In Enterprise applications, we find that there are numerous tables and those may be normalized. So data to be inserted for a "Business Entity" may be split into various tables as part of normailzation. So to ensure that you include related tables into your select queries, views are a good medium.
What are viewsViews are nothing but a virtual table (note that a table is
not created for a view). The view will only have a SQL statement that will be executed in background once you query the view. It will have a similar structure like a table (rows, columns and so on).
The following is the syntax for creating views (in its simplest form):
- CREATE VIEW [ schema. ] view_name
- AS select_statement
Schema: Is the name of the schema to which the view belongs.
View_name: Is the name of the view.
AS: Specifies the actions the view is to perform.
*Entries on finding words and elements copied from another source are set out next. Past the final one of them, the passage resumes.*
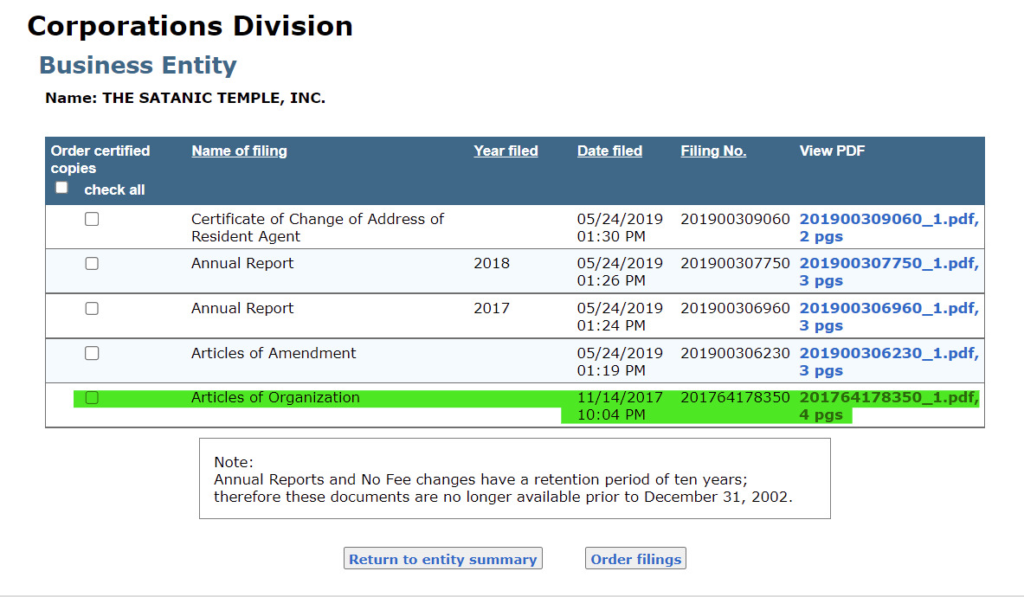Open the 2017 Annual Report PDF link
The height and width of the screenshot is (597, 1024).
[x=887, y=316]
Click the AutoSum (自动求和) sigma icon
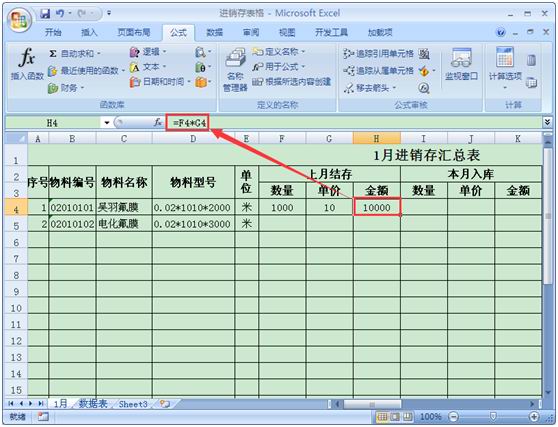558x427 pixels. point(53,54)
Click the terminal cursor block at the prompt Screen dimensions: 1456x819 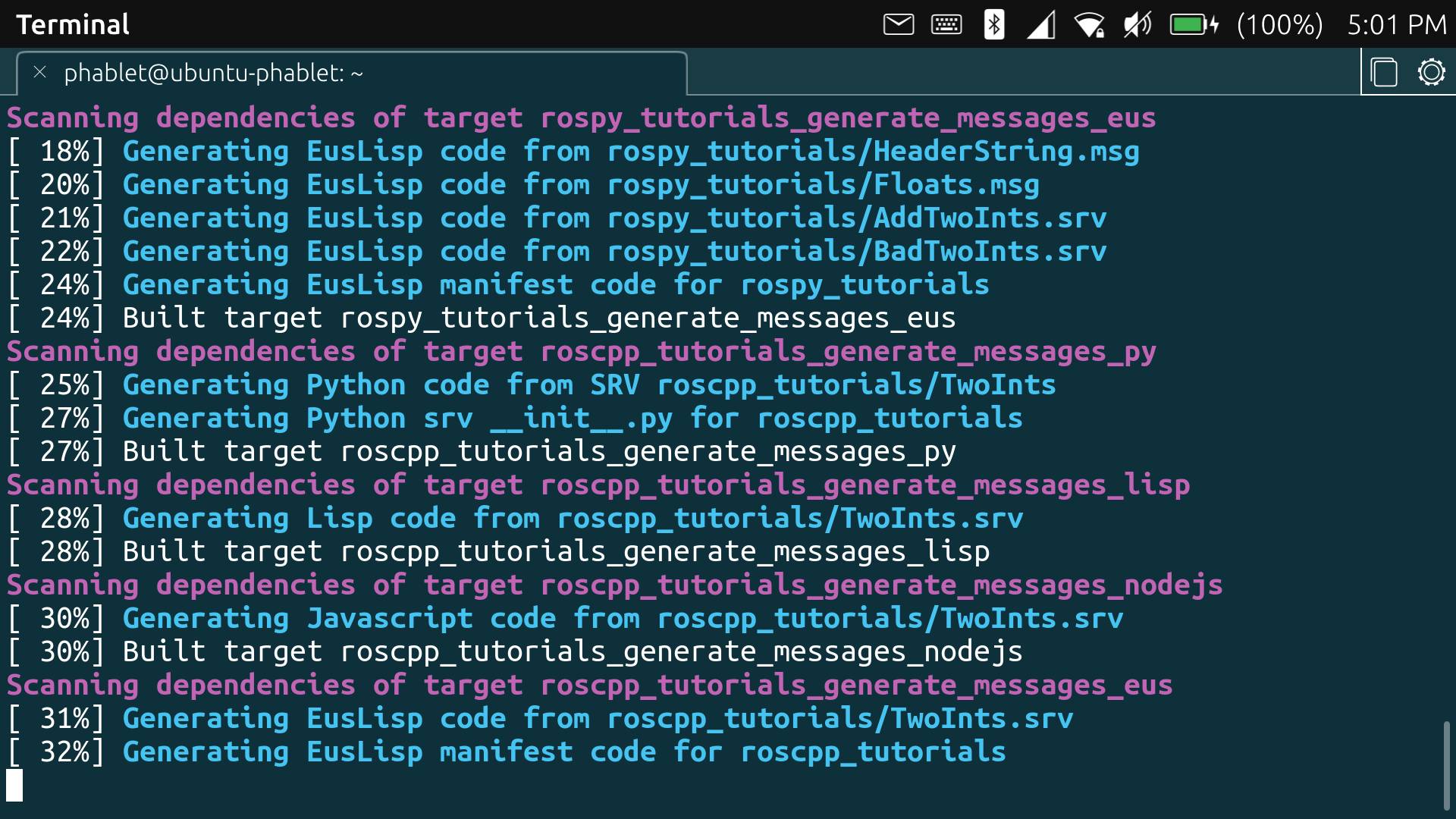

Select_statement: Is the SELECT statement that defines the view. The statement can use more than one table and other views.
Updatable Views
Once you have created a view, we can use that view to update data in the underlying tables. Since views are just SQL select statements, there are a few restrictions on which views can update data back to the tables. The most logical that I can think of is that if you are projecting the result of some computation over a table column, how is the view supposed to revert that computation when trying to insert data back to the table? The complete list of restrictions are given below (reference:
MSDN).
An aggregate function: AVG, COUNT, SUM, MIN, MAX, GROUPING, STDEV, STDEVP, VAR and VARP.
A computation. The column cannot be computed from an expression that uses other columns. Columns formed using the set operators UNION, UNION ALL, CROSSJOIN, EXCEPT and INTERSECT amount to a computation and are also not updatable.